• Provided passage
══════════

SRA backs principle of new Costs Lawyer training regime but questions viability

The Solicitors Regulation Authority (SRA) has backed the principle behind the Costs Lawyer Standards Board’s (CLSB) proposal to introduce the Costs Lawyer Competence Assessment (CLCA), but warned that the small number of candidates could make it hard to achieve in practice.

The oversight regulator, the Legal Services Board, has until Friday to approve or decline the CLSB’s application for the new training regime or extend the time to make a decision by a further two months.

The board has also published the SRA’s comments, which said the CLCA was in line with its own educational reforms. This will see the introduction, from autumn 2021, of a new two-part licensing examination for solicitors of England and Wales – the Solicitors Qualifying Examination (SQE). The regulator will cease to specify particular underpinning qualifications or routes to admission, although would-be solicitors will need two years of work experience to qualify.

Agreeing with the CLSB’s proposal, the SRA said: “The focus of a regulator’s attention should be on assuring that those they admit are competent. Therefore, it needs to identify the competences needed for safe practice and satisfy itself that those it admits can demonstrate those competences.

══════════

• Collected material
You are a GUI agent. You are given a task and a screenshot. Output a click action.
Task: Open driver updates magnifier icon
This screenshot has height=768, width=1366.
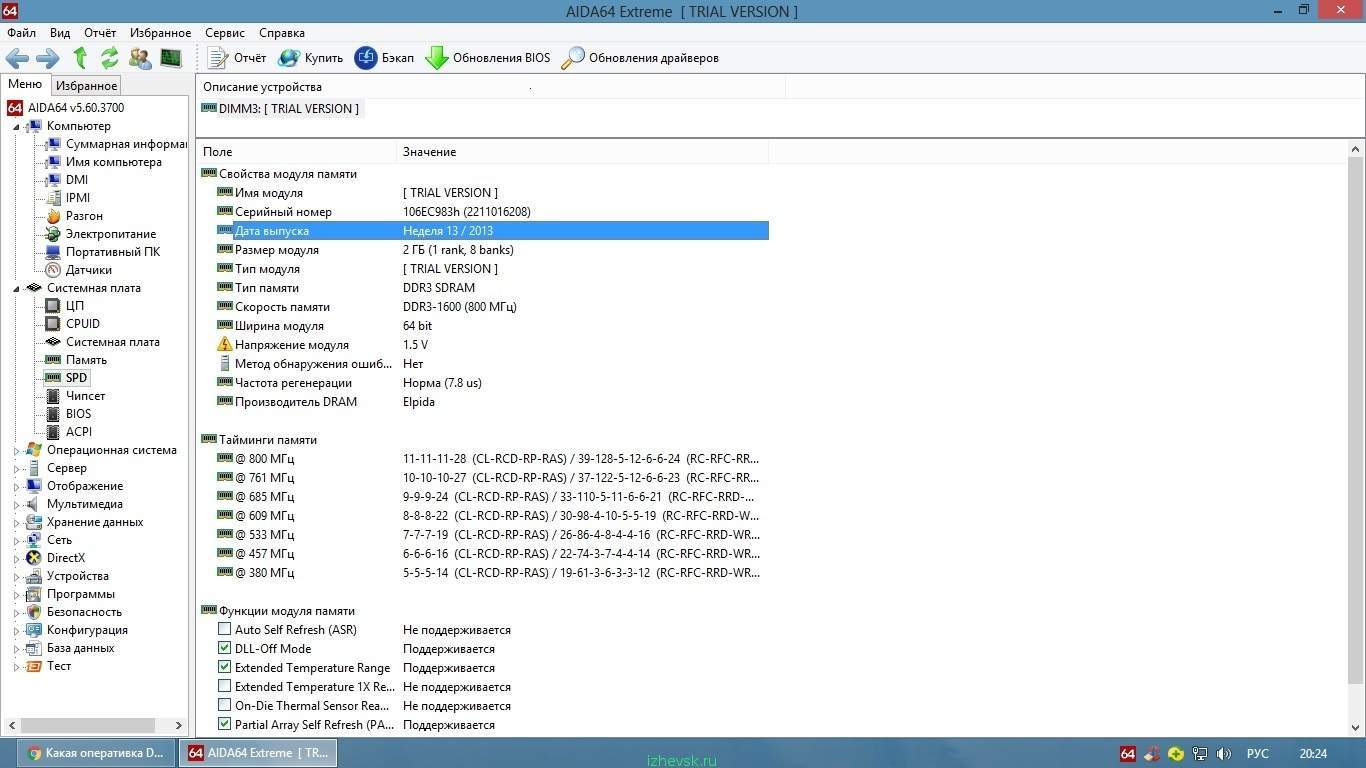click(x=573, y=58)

══════════

Continue the news article about the SRA's response to the Costs Lawyer Competence Assessment, picking up right after its last sentence.

“It needs to be able to do so on an accurate, consistent, fair, transparent and cost-effective basis. It does not need to specify how candidates acquire these competences or how they should be taught. Its focus should be on assessing the outcomes of education and training, not specifying inputs.

“The professional assessment it requires for admission to the profession needs to be the minimum amount of assessment needed to ensure candidates are safe to practise. It should cover core competences only and be set at the minimum standard (which, of course, does not necessarily imply a low standard). Otherwise, it creates unjustifiable barriers to admission and restricts consumers’ access to legal services.”

But it raised two practical issues for the CLSB to consider. It said that, if the numbers of students were very small, “this may affect the statistical reliability of the standard-setting processes needed to provide confidence in the accuracy and consistency of the proposed assessment”.

Second, developing and delivering a centralised assessment, and writing good-quality assessment materials, “is expensive”, the SRA said. “The numbers of candidates, and the fee they can reasonably be charged, may therefore affect the commercial viability of the proposed contract with the assessment provider.”

It suggested that this could be addressed by awarding a long-term contract, giving the assessment provider time to recover the development costs, but such a hypothesis needed to be tested against a range of fee levels.

The SRA also questioned whether the CLCA needed to include knowledge of contract and tort law in the assessment. “We agree with the principle of targeting the assessment around the three areas of authorised legal activity for Costs Lawyers under the Legal Services Act 2007. As stated, a professional assessment should be the minimum necessary for safe practice. Each element of it needs an objective justification. We would suggest the board might wish to review the standard to ensure it is as tightly drawn as possible.”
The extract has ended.